Collected data entries:
—————
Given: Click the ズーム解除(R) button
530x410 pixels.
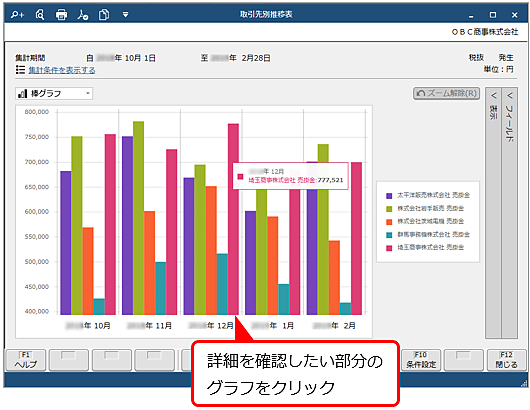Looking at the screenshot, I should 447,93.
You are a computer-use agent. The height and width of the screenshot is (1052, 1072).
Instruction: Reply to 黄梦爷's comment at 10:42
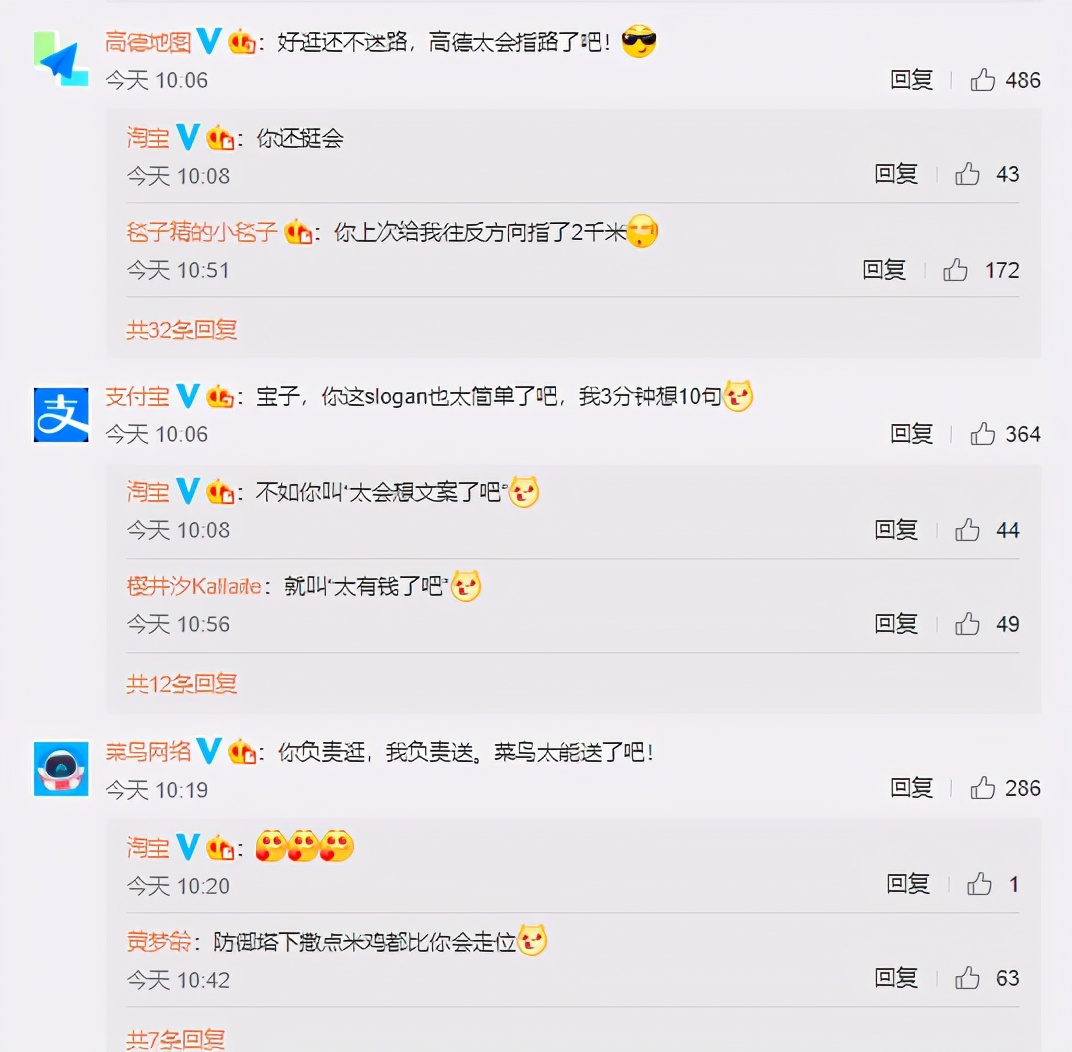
—————
## EXERCISE DESCRIPTION
All of the data must be repeated exactly, except for the pictures.

## SOLUTION TO THIS PROBLEM
Given: Click the ズーム解除(R) button
530x410 pixels.
Looking at the screenshot, I should 447,93.
You are a computer-use agent. The height and width of the screenshot is (1052, 1072).
Instruction: Reply to 黄梦爷's comment at 10:42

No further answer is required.